[Stored records]
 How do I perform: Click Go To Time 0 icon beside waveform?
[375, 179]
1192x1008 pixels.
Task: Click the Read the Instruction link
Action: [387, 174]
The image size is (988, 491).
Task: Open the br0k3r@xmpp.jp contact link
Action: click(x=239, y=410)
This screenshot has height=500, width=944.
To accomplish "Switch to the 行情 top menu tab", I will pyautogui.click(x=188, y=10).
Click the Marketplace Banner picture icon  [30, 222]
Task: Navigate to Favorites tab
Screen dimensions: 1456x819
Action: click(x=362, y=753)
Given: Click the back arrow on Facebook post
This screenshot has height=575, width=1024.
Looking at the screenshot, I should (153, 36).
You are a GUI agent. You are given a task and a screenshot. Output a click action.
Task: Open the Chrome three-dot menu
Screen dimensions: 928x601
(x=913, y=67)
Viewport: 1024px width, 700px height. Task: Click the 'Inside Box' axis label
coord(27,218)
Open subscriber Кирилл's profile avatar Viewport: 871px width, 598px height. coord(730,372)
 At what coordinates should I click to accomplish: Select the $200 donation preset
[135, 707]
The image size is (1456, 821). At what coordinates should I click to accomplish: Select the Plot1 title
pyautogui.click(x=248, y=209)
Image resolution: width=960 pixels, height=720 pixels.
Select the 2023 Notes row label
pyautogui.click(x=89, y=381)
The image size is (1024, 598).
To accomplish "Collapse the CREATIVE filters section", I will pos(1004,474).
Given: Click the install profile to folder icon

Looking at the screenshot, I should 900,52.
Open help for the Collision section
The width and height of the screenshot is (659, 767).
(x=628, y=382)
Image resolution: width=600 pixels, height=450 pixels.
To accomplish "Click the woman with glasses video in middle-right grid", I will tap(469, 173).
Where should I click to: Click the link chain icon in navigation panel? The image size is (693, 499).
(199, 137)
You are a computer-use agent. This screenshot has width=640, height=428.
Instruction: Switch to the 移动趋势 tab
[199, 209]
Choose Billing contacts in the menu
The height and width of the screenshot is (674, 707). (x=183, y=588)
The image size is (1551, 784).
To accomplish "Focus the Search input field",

> The exercise:
Transcribe every one of the entries above verbatim, preserving each line unchanged.

> Complete answer:
 How do I perform: Click Go To Time 0 icon beside waveform?
[375, 179]
1192x1008 pixels.
Task: Click the Read the Instruction link
Action: [387, 174]
The image size is (988, 491).
Task: Open the br0k3r@xmpp.jp contact link
Action: click(x=239, y=410)
This screenshot has height=500, width=944.
To accomplish "Switch to the 行情 top menu tab", I will pyautogui.click(x=188, y=10).
Click the Marketplace Banner picture icon  [30, 222]
Task: Navigate to Favorites tab
Screen dimensions: 1456x819
Action: click(x=362, y=753)
Given: Click the back arrow on Facebook post
This screenshot has height=575, width=1024.
Looking at the screenshot, I should (153, 36).
You are a GUI agent. You are given a task and a screenshot. Output a click action.
Task: Open the Chrome three-dot menu
Screen dimensions: 928x601
(x=913, y=67)
Viewport: 1024px width, 700px height. Task: Click the 'Inside Box' axis label
coord(27,218)
Open subscriber Кирилл's profile avatar Viewport: 871px width, 598px height. coord(730,372)
 At what coordinates should I click to accomplish: Select the $200 donation preset
[135, 707]
The image size is (1456, 821). At what coordinates should I click to accomplish: Select the Plot1 title
pyautogui.click(x=248, y=209)
Image resolution: width=960 pixels, height=720 pixels.
Select the 2023 Notes row label
pyautogui.click(x=89, y=381)
The image size is (1024, 598).
To accomplish "Collapse the CREATIVE filters section", I will pos(1004,474).
Given: Click the install profile to folder icon

Looking at the screenshot, I should 900,52.
Open help for the Collision section
The width and height of the screenshot is (659, 767).
(x=628, y=382)
Image resolution: width=600 pixels, height=450 pixels.
To accomplish "Click the woman with glasses video in middle-right grid", I will tap(469, 173).
Where should I click to: Click the link chain icon in navigation panel? The image size is (693, 499).
(199, 137)
You are a computer-use agent. This screenshot has width=640, height=428.
Instruction: Switch to the 移动趋势 tab
[199, 209]
Choose Billing contacts in the menu
The height and width of the screenshot is (674, 707). (x=183, y=588)
The image size is (1551, 784).
To accomplish "Focus the Search input field",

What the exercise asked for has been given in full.